Published Tuesday, Dec. 4, 2012 | 3 p.m.
Updated Tuesday, Dec. 4, 2012 | 5:07 p.m.
Two 11-year-old boys each pleaded guilty to one count of conspiracy to commit animal cruelty in the death of a mother cat two months ago.
The boys appeared Tuesday before Clark County Family Court Judge William Voy.
The case dates to Oct. 9 when witnesses were alerted to what sounded like glass shattering around the 9600 block of Russell Road. Initially, according to Metro Police, witnesses thought the two juveniles were throwing rocks at an apartment building.
However, the youngsters had been throwing rocks at a mother cat giving birth, the witnesses told police. The cat’s six kittens ultimately died.
Michael Watson, a prosecutor in the Clark County District Attorney’s Office, said autopsies were not performed on the kittens, so it was unclear whether the mother cat had even given birth to the kittens yet.
In court, the boys admitted to throwing several rocks at an adult cat.

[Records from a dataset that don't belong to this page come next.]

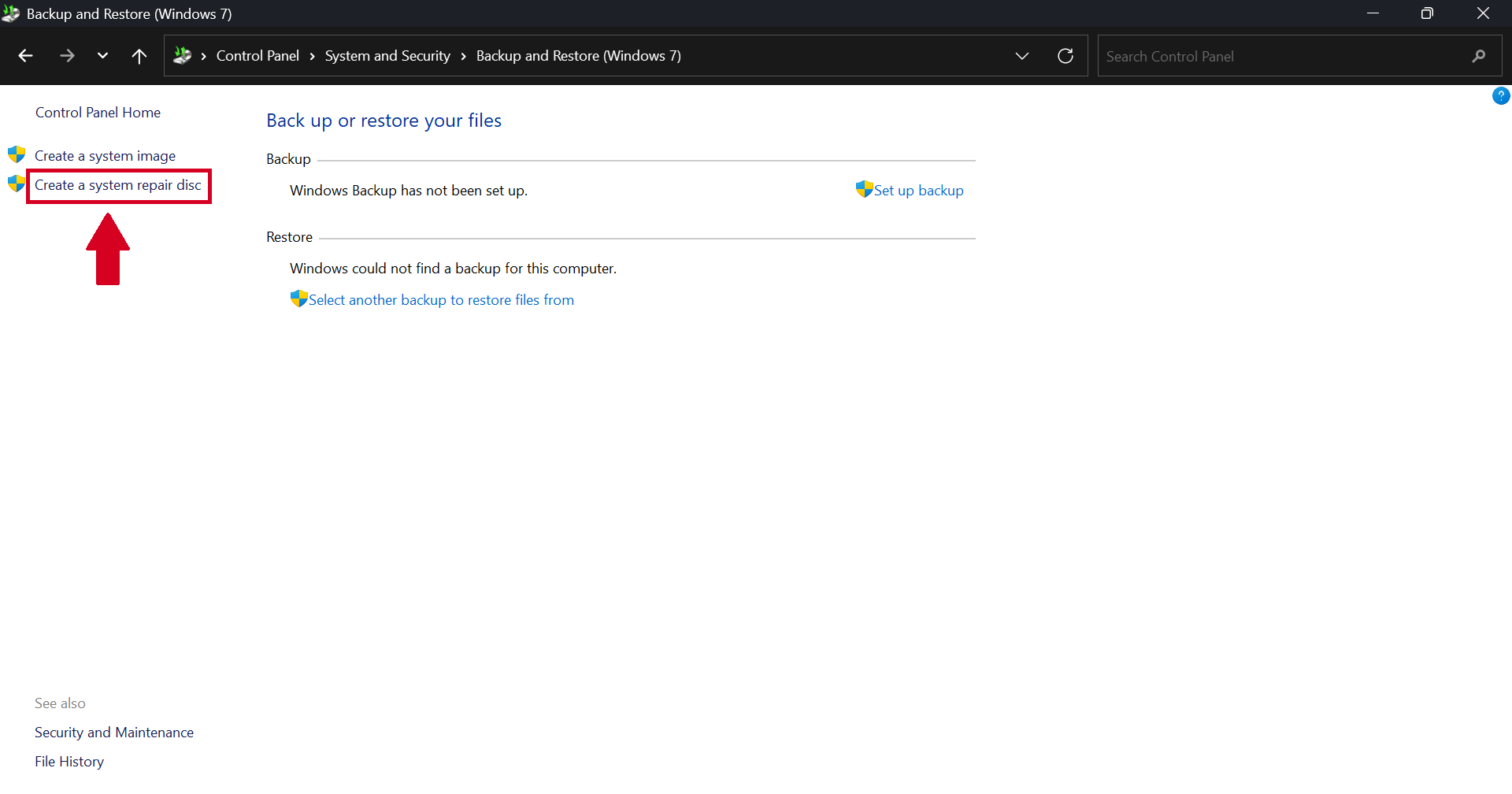
Task: Click the arrow after System and Security breadcrumb
Action: pyautogui.click(x=464, y=55)
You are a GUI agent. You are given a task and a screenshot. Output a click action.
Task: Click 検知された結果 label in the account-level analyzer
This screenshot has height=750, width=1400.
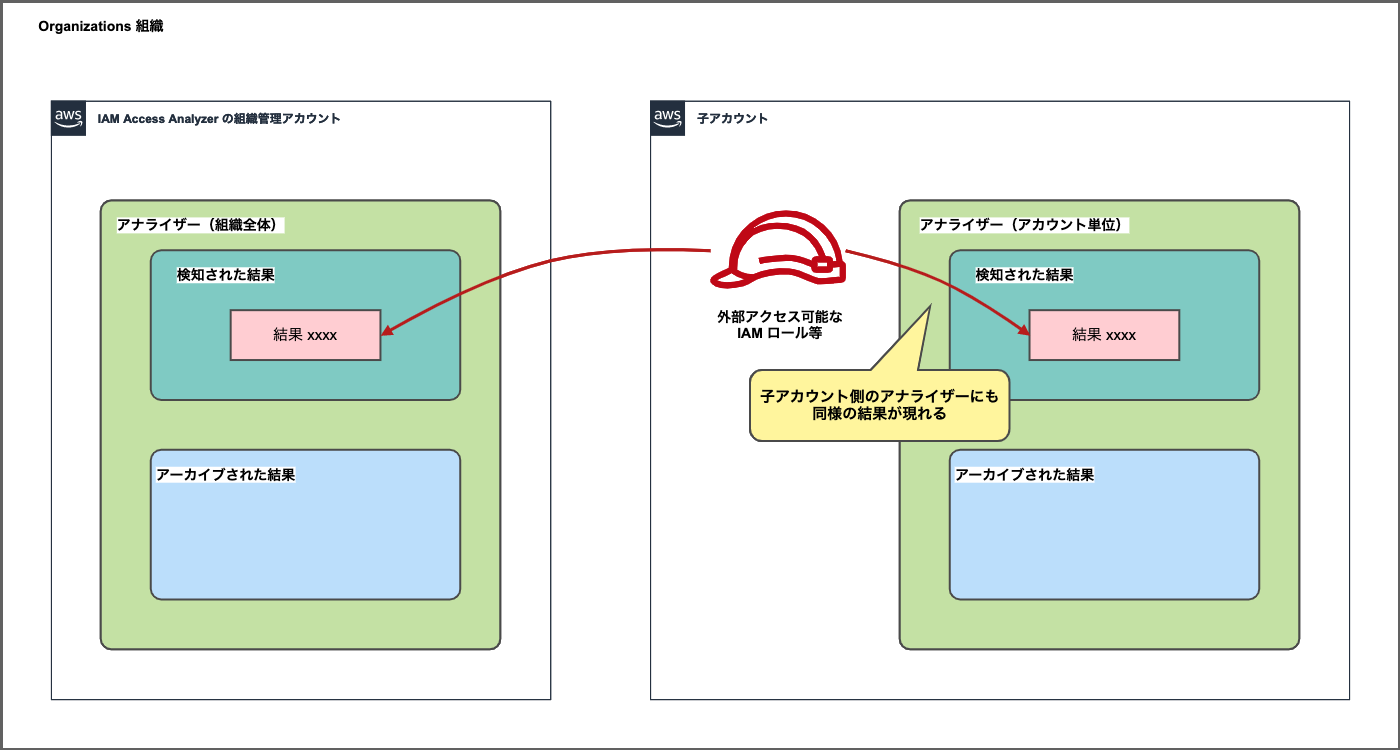tap(1025, 275)
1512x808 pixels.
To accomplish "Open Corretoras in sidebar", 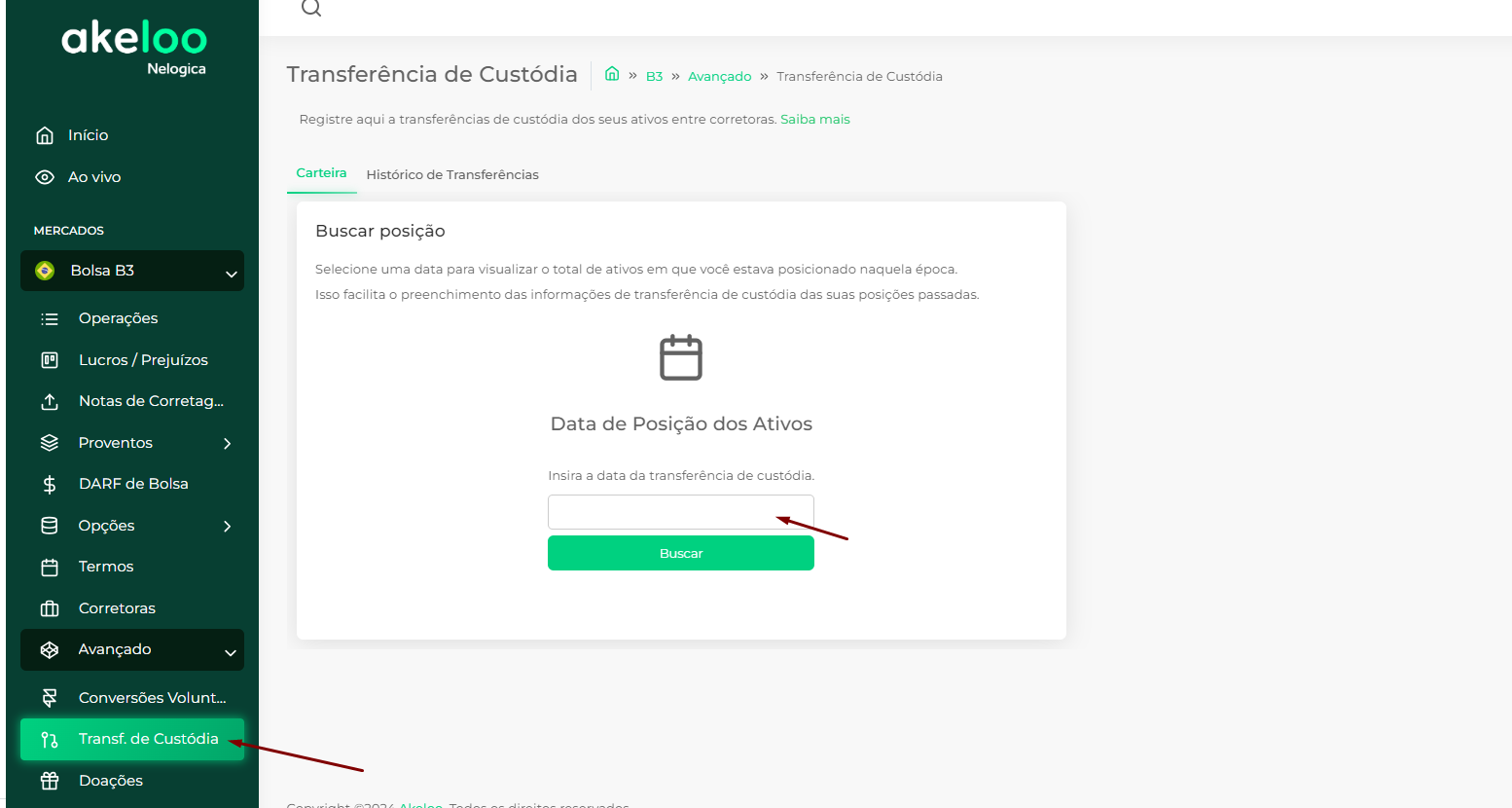I will [x=117, y=608].
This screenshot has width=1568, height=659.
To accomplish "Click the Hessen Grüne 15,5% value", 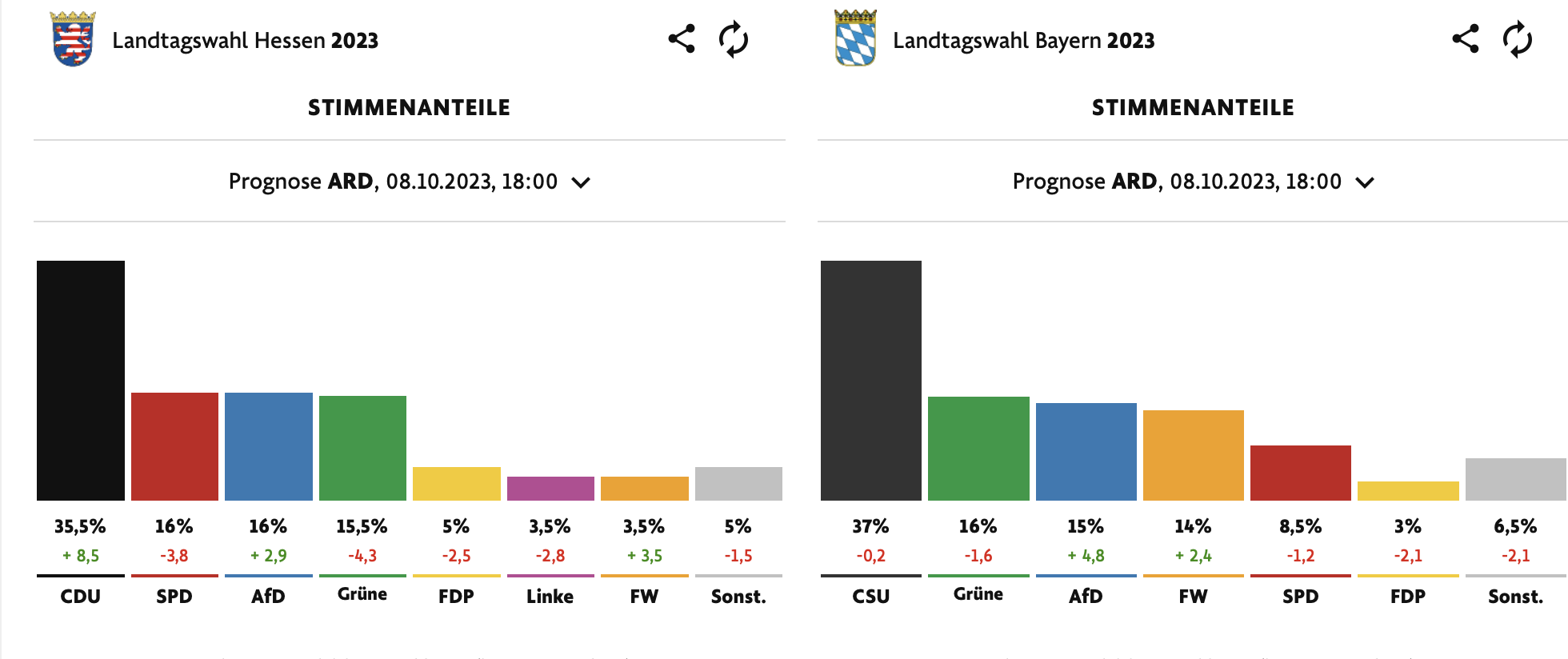I will [x=362, y=526].
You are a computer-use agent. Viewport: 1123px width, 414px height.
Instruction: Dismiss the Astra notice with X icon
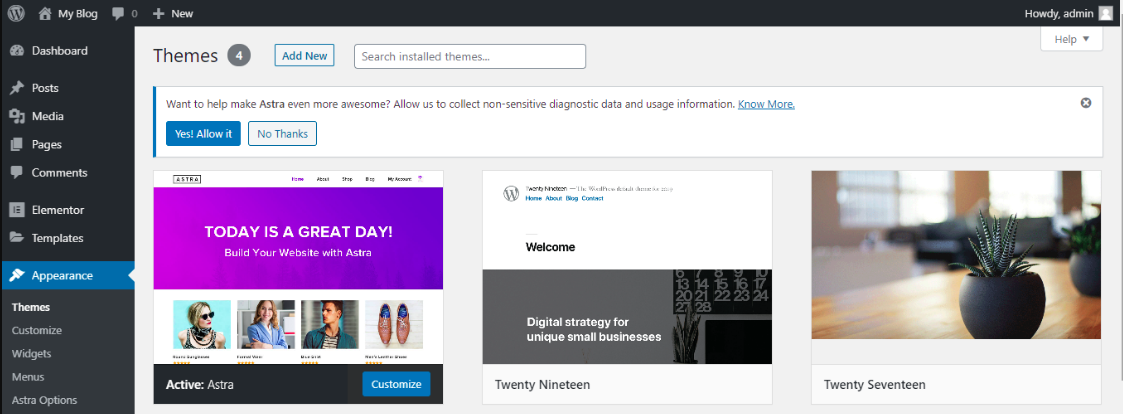(x=1086, y=103)
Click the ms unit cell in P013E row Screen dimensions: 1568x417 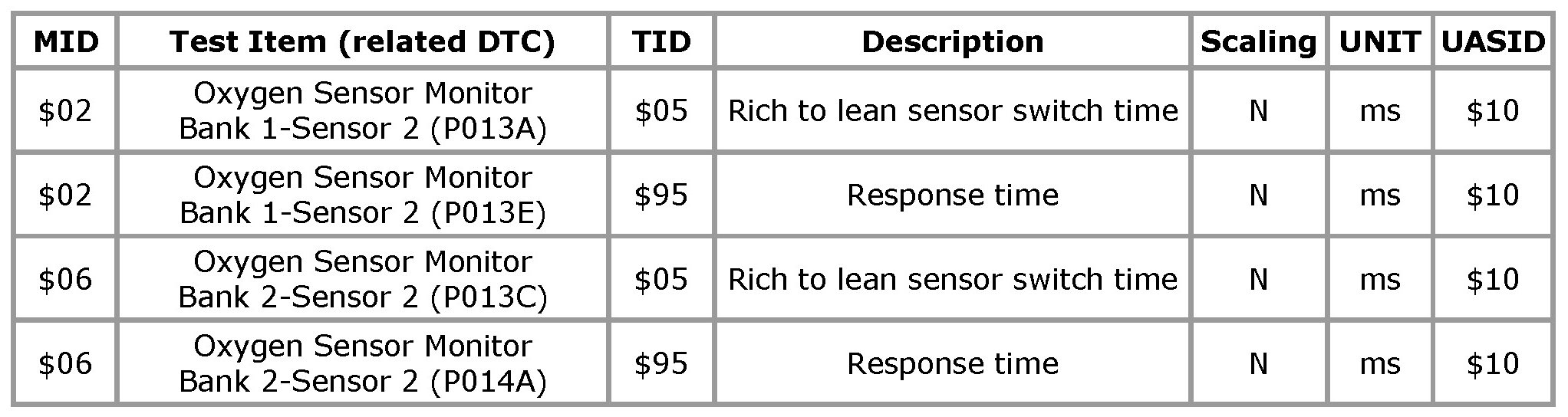pos(1379,195)
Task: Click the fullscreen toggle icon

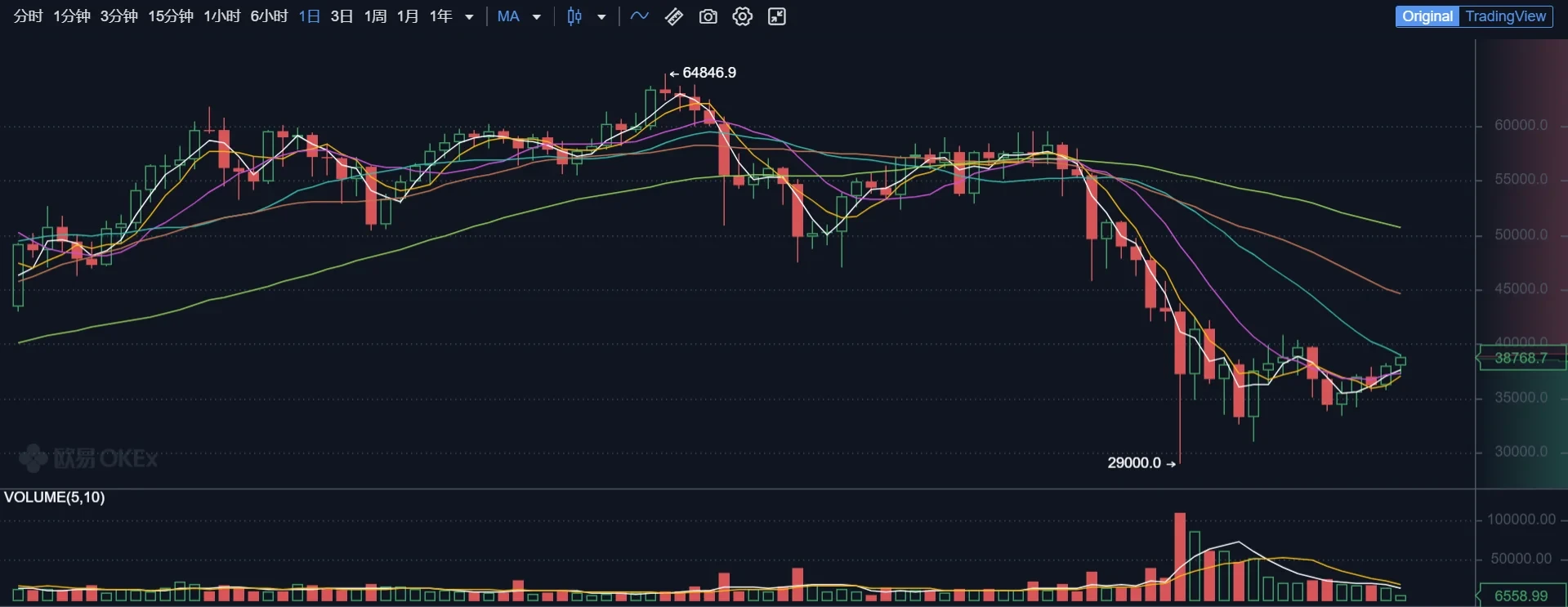Action: point(777,16)
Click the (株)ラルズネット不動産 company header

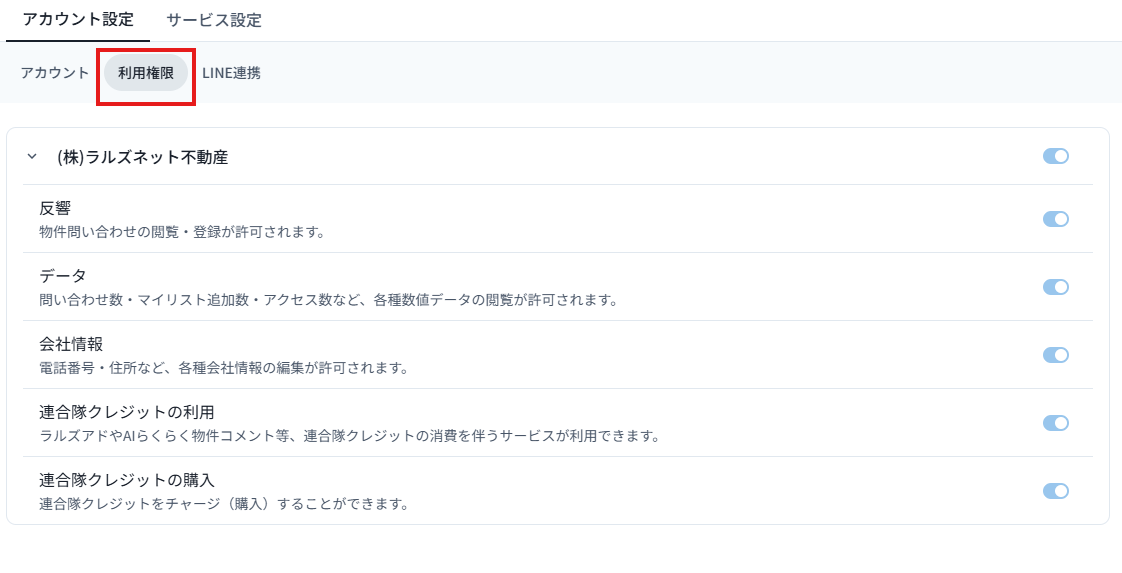(142, 157)

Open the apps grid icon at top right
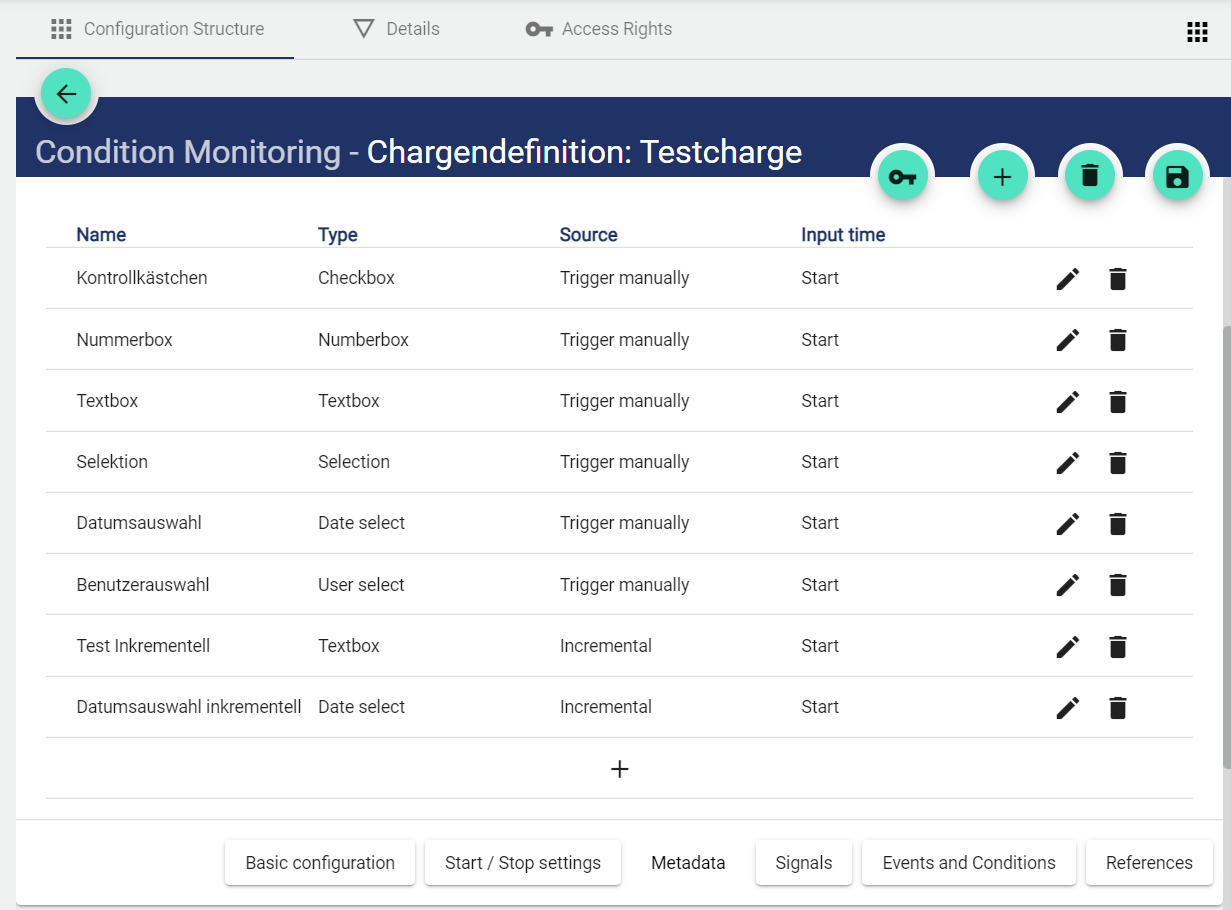pos(1197,32)
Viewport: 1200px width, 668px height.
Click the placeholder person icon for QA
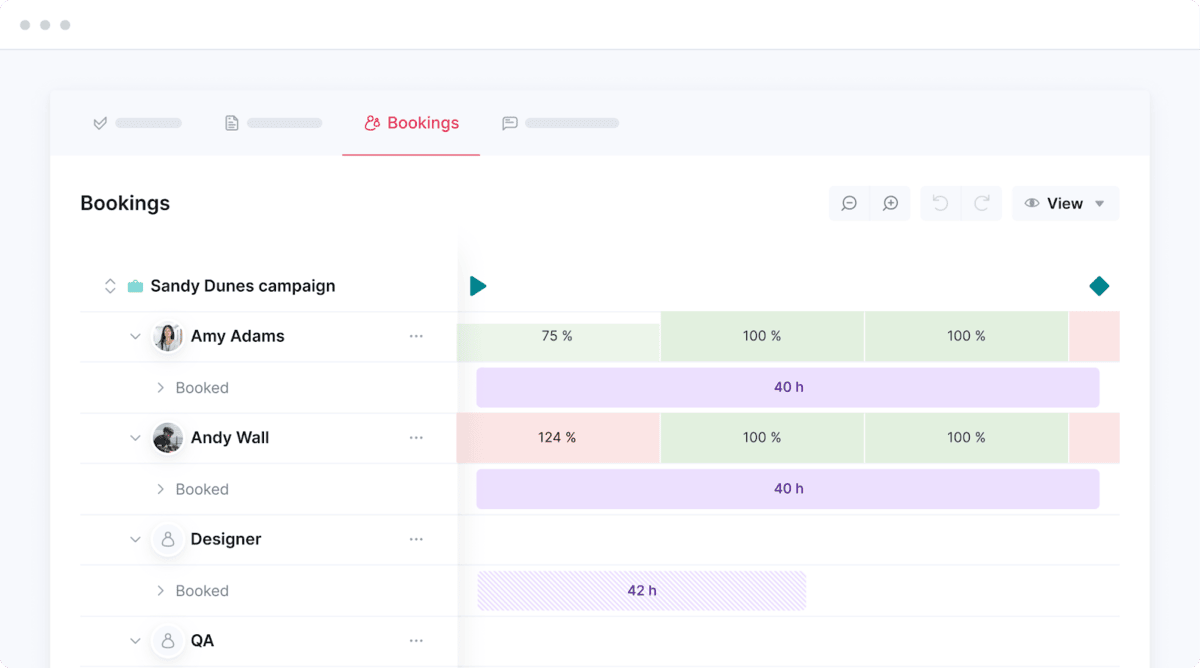tap(167, 641)

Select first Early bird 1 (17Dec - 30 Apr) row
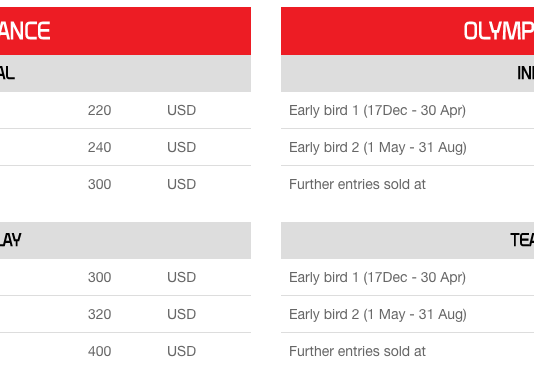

They said they left when it appeared the cat became angry.
A psychological evaluation of the boys did not show any signs of underlying psychological issues, Voy said.
Voy sentenced each of the boys to 12 months of probation, a 30-day suspended sentence in the Clark County Juvenile Detention Center and 80 hours of community service. In addition, the boys were ordered to attend school, have no further association with each other and write an essay for the court about how to properly treat animals.
Jeannie Hua, a defense attorney for one of the boys, said her client has been traumatized since this incident and has realized he made a “terrible mistake.”
“My client is far more than what he is here for today,” Hua told Voy. “He is a good kid.”
The boys sat next to each other in Voy’s courtroom as their defense attorneys stood nearby. They spoke quietly when addressing the judge, occasionally breaking down in tears.
Animal advocates — including Stacia Newman, president of Nevada Political Action for Animals — consistently have showed up for the boys’ court hearings.
“The compassion starts at home,” Newman said outside the courtroom. “Parents really need to know what’s going on with their children.”